Strayhorn was openly gay, and lived with his first partner, African-American musician Aaron Bridgers,until Bridgers moved to Paris in 1947.

Philippe Elan (1960 – ) French.
French born singer, living in Holland with his lover Gijs van der Grinten, a violinist of the Dutch Ballet Orchestra. Elan received a Edison (Dutch award) for his first album Chansons Classiques.

Martha Beck (1962 – ) US.
Sociologist, therapist, life coach and best-selling author. Beck is the daughter of deceased LDS (Mormon) scholar and apologist, Hugh Nibley. She received national attention after publication in 2005 of her best-seller, Leaving the Saints: How I Lost the Mormons and Found My Faith in which she accuses her father of sexual abuse.

Both Martha Beck and her now ex-husband subsequently came out publicly as gay and have stated that they no longer consider homosexuality a form of compulsive behavior. In 2003, Beck separated from her husband, divorcing from him in 2004. She began living with her partner Karen Gerdes, a social worker and professor, during her marriage and has continued this relationship.

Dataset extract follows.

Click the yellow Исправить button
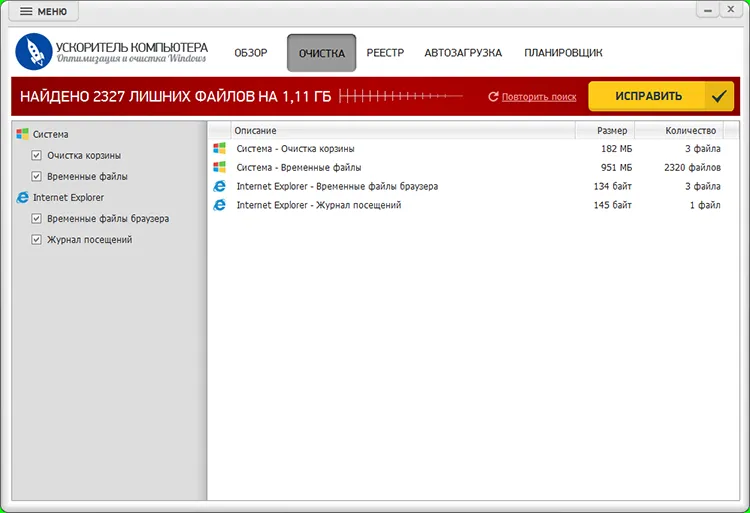The height and width of the screenshot is (513, 750). pos(661,96)
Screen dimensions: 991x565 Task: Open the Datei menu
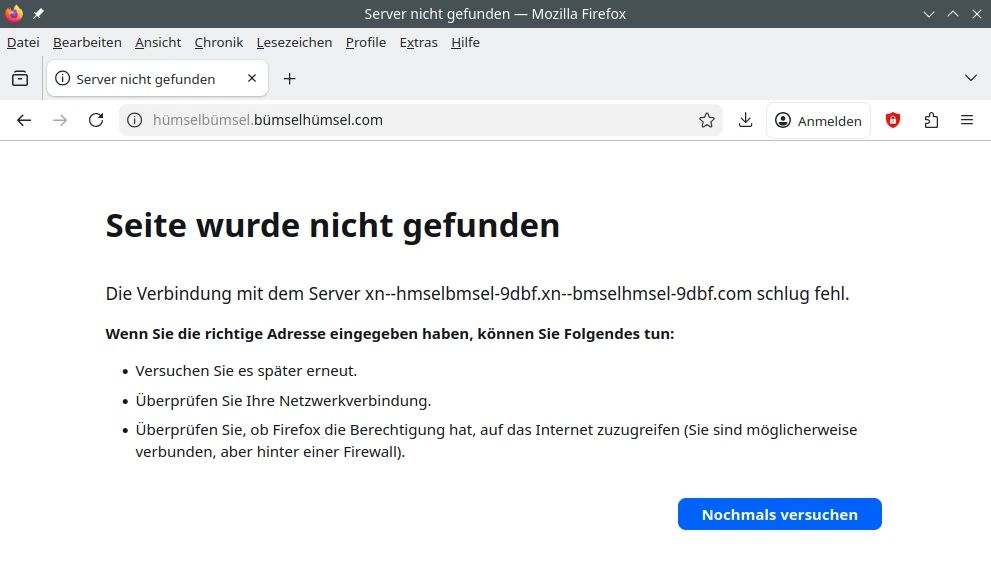pyautogui.click(x=23, y=42)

Guillaume Dustan (1965 –  2005) French.
Born William Baranès, Dustan was an openly gay French writer and journalist.

Simon Amstell (1979 –  ). UK
A BAFTA nominated,award-winning English comedian, television presenter, screenwriter and actor, best known for his roles as former co-host of Popworld, former host of Never Mind the Buzzcocks and co-writer and star of the sitcom Grandma's House.

Died this day


Cary Grant  (1904 - 1986 ) UK/US
Archibald Alexander Leach, better known by his stage name Cary Grant, was an English actor who later took U.S. citizenship. Known for his transatlantic accent, debonair demeanor and "dashing good looks", Grant is considered one of classic Hollywood's definitive leading men.

Grant was married five times, but some, including Hedda Hopper and screenwriter Arthur Laurents, have said that Grant was bisexual, the latter writing that Grant "told me he threw pebbles at my window one night but was luckless". Grant allegedly was involved with costume designer Orry-Kelly when he first moved to Manhattan, and lived with Randolph Scott off and on for twelve years. Richard Blackwell wrote that Grant and Scott were "deeply, madly in love", and alleged eyewitness accounts of their physical affection have been published.


Sodomy laws in history, November 29

1876 — Utah outlaws sodomy.

1967 — A California appellate court rejects a privacy argument and upholds the constitutionality of the state’s "oral copulation" law.